WHAT IS NEEDED »
Read the records and write them out again exactly.

DATA TO USE »
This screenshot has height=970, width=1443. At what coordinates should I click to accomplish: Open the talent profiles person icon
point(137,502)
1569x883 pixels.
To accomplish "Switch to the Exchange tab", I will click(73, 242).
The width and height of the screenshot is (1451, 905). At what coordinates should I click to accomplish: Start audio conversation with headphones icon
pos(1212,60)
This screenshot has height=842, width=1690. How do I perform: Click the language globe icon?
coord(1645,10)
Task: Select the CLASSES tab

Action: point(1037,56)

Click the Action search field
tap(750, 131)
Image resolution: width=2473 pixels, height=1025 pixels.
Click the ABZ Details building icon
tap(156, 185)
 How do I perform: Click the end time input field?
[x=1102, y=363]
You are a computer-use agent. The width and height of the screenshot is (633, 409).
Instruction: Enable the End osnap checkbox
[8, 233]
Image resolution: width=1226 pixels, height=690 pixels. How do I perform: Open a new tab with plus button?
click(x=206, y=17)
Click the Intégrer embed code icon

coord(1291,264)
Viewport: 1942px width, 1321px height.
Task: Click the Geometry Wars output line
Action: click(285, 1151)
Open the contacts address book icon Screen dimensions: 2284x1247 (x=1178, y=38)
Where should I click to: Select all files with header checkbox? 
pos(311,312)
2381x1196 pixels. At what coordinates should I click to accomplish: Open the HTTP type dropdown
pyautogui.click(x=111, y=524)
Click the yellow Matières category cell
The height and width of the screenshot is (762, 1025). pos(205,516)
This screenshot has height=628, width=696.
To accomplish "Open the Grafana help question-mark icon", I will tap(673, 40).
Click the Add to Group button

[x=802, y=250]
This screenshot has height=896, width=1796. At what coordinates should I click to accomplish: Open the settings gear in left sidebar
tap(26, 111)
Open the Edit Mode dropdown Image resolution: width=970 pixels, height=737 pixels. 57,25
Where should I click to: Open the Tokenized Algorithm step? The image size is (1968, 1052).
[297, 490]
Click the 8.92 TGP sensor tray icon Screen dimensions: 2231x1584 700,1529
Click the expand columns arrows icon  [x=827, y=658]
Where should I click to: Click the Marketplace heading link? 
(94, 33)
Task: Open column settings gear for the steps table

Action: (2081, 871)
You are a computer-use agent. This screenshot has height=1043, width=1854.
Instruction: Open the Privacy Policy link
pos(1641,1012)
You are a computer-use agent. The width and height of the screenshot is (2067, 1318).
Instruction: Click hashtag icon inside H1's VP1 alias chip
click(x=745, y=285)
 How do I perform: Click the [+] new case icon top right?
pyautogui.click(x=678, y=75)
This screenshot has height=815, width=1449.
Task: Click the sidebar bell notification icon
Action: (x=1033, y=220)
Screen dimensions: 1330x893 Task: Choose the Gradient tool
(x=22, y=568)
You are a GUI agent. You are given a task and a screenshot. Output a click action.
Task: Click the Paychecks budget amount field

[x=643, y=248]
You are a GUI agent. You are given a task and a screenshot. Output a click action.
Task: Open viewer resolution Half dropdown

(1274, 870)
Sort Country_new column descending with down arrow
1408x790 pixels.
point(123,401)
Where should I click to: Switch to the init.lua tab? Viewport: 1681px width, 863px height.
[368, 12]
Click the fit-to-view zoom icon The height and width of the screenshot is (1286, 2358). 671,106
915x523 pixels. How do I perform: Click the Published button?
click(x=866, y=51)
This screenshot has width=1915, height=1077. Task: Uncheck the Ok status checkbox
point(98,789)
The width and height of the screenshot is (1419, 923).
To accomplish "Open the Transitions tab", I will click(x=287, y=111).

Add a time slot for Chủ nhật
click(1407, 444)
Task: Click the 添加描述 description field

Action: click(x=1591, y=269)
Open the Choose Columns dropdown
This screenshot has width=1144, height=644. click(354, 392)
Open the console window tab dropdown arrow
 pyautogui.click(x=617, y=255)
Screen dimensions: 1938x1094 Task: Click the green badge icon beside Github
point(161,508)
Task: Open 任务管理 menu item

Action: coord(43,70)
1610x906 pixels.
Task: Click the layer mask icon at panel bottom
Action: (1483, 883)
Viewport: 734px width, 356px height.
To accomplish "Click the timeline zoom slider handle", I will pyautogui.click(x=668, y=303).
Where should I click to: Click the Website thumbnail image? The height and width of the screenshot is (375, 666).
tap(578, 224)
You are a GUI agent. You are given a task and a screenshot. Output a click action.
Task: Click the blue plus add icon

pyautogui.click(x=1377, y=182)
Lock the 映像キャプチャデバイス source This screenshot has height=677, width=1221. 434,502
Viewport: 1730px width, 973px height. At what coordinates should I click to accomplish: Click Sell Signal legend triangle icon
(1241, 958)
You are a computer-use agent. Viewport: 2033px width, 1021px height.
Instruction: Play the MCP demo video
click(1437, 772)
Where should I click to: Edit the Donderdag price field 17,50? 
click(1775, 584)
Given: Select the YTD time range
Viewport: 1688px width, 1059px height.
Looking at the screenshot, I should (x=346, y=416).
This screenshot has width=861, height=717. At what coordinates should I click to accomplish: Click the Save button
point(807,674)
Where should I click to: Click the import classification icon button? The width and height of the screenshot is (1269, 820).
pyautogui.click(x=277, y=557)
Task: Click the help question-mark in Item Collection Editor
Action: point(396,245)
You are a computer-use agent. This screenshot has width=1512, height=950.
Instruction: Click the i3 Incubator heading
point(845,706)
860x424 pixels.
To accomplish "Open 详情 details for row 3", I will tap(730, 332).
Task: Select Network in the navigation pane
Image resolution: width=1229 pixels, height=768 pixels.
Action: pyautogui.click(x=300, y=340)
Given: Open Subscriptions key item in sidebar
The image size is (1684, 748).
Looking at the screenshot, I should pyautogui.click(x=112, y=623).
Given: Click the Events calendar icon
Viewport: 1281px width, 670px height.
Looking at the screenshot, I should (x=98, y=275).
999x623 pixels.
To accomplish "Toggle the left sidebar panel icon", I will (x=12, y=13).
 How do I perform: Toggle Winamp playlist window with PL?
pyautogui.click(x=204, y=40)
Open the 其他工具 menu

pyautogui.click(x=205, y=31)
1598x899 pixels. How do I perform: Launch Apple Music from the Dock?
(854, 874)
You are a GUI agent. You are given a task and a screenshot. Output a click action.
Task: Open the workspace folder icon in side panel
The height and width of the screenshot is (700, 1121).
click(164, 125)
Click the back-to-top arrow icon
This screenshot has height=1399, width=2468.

THE ANSWER »
This screenshot has height=970, width=1443. At what coordinates should I click to accomplish: Open the talent profiles person icon
point(137,502)
1569x883 pixels.
To accomplish "Switch to the Exchange tab", I will click(73, 242).
The width and height of the screenshot is (1451, 905). At what coordinates should I click to accomplish: Start audio conversation with headphones icon
pos(1212,60)
This screenshot has height=842, width=1690. How do I perform: Click the language globe icon?
coord(1645,10)
Task: Select the CLASSES tab

Action: point(1037,56)

Click the Action search field
tap(750, 131)
Image resolution: width=2473 pixels, height=1025 pixels.
Click the ABZ Details building icon
tap(156, 185)
 How do I perform: Click the end time input field?
[x=1102, y=363]
You are a computer-use agent. The width and height of the screenshot is (633, 409).
Instruction: Enable the End osnap checkbox
[8, 233]
Image resolution: width=1226 pixels, height=690 pixels. How do I perform: Open a new tab with plus button?
click(x=206, y=17)
Click the Intégrer embed code icon

coord(1291,264)
Viewport: 1942px width, 1321px height.
Task: Click the Geometry Wars output line
Action: click(285, 1151)
Open the contacts address book icon Screen dimensions: 2284x1247 (x=1178, y=38)
Where should I click to: Select all files with header checkbox? 
pos(311,312)
2381x1196 pixels. At what coordinates should I click to accomplish: Open the HTTP type dropdown
pyautogui.click(x=111, y=524)
Click the yellow Matières category cell
The height and width of the screenshot is (762, 1025). pos(205,516)
This screenshot has height=628, width=696.
To accomplish "Open the Grafana help question-mark icon", I will tap(673, 40).
Click the Add to Group button

[x=802, y=250]
This screenshot has height=896, width=1796. At what coordinates should I click to accomplish: Open the settings gear in left sidebar
tap(26, 111)
Open the Edit Mode dropdown Image resolution: width=970 pixels, height=737 pixels. 57,25
Where should I click to: Open the Tokenized Algorithm step? The image size is (1968, 1052).
[297, 490]
Click the 8.92 TGP sensor tray icon Screen dimensions: 2231x1584 700,1529
Click the expand columns arrows icon  [x=827, y=658]
Where should I click to: Click the Marketplace heading link? 
(94, 33)
Task: Open column settings gear for the steps table

Action: (2081, 871)
You are a computer-use agent. This screenshot has height=1043, width=1854.
Instruction: Open the Privacy Policy link
pos(1641,1012)
You are a computer-use agent. The width and height of the screenshot is (2067, 1318).
Instruction: Click hashtag icon inside H1's VP1 alias chip
click(x=745, y=285)
 How do I perform: Click the [+] new case icon top right?
pyautogui.click(x=678, y=75)
This screenshot has height=815, width=1449.
Task: Click the sidebar bell notification icon
Action: (x=1033, y=220)
Screen dimensions: 1330x893 Task: Choose the Gradient tool
(x=22, y=568)
You are a GUI agent. You are given a task and a screenshot. Output a click action.
Task: Click the Paychecks budget amount field

[x=643, y=248]
You are a GUI agent. You are given a task and a screenshot. Output a click action.
Task: Open viewer resolution Half dropdown

(1274, 870)
Sort Country_new column descending with down arrow
1408x790 pixels.
point(123,401)
Where should I click to: Switch to the init.lua tab? Viewport: 1681px width, 863px height.
[368, 12]
Click the fit-to-view zoom icon The height and width of the screenshot is (1286, 2358). 671,106
915x523 pixels. How do I perform: Click the Published button?
click(x=866, y=51)
This screenshot has width=1915, height=1077. Task: Uncheck the Ok status checkbox
point(98,789)
The width and height of the screenshot is (1419, 923).
To accomplish "Open the Transitions tab", I will click(x=287, y=111).

Add a time slot for Chủ nhật
click(1407, 444)
Task: Click the 添加描述 description field

Action: click(x=1591, y=269)
Open the Choose Columns dropdown
This screenshot has width=1144, height=644. click(354, 392)
Open the console window tab dropdown arrow
 pyautogui.click(x=617, y=255)
Screen dimensions: 1938x1094 Task: Click the green badge icon beside Github
point(161,508)
Task: Open 任务管理 menu item

Action: coord(43,70)
1610x906 pixels.
Task: Click the layer mask icon at panel bottom
Action: (1483, 883)
Viewport: 734px width, 356px height.
To accomplish "Click the timeline zoom slider handle", I will pyautogui.click(x=668, y=303).
Where should I click to: Click the Website thumbnail image? The height and width of the screenshot is (375, 666).
tap(578, 224)
You are a GUI agent. You are given a task and a screenshot. Output a click action.
Task: Click the blue plus add icon

pyautogui.click(x=1377, y=182)
Lock the 映像キャプチャデバイス source This screenshot has height=677, width=1221. 434,502
Viewport: 1730px width, 973px height. At what coordinates should I click to accomplish: Click Sell Signal legend triangle icon
(1241, 958)
You are a computer-use agent. Viewport: 2033px width, 1021px height.
Instruction: Play the MCP demo video
click(1437, 772)
Where should I click to: Edit the Donderdag price field 17,50? 
click(1775, 584)
Given: Select the YTD time range
Viewport: 1688px width, 1059px height.
Looking at the screenshot, I should (x=346, y=416).
This screenshot has width=861, height=717. At what coordinates should I click to accomplish: Click the Save button
point(807,674)
Where should I click to: Click the import classification icon button? The width and height of the screenshot is (1269, 820).
pyautogui.click(x=277, y=557)
Task: Click the help question-mark in Item Collection Editor
Action: point(396,245)
You are a computer-use agent. This screenshot has width=1512, height=950.
Instruction: Click the i3 Incubator heading
point(845,706)
860x424 pixels.
To accomplish "Open 详情 details for row 3", I will tap(730, 332).
Task: Select Network in the navigation pane
Image resolution: width=1229 pixels, height=768 pixels.
Action: pyautogui.click(x=300, y=340)
Given: Open Subscriptions key item in sidebar
The image size is (1684, 748).
Looking at the screenshot, I should pyautogui.click(x=112, y=623).
Given: Click the Events calendar icon
Viewport: 1281px width, 670px height.
Looking at the screenshot, I should (x=98, y=275).
999x623 pixels.
To accomplish "Toggle the left sidebar panel icon", I will (x=12, y=13).
 How do I perform: Toggle Winamp playlist window with PL?
pyautogui.click(x=204, y=40)
Open the 其他工具 menu

pyautogui.click(x=205, y=31)
1598x899 pixels. How do I perform: Launch Apple Music from the Dock?
(854, 874)
You are a GUI agent. You are given a task and a screenshot. Output a click action.
Task: Open the workspace folder icon in side panel
The height and width of the screenshot is (700, 1121).
click(164, 125)
Click the back-to-top arrow icon
This screenshot has height=1399, width=2468.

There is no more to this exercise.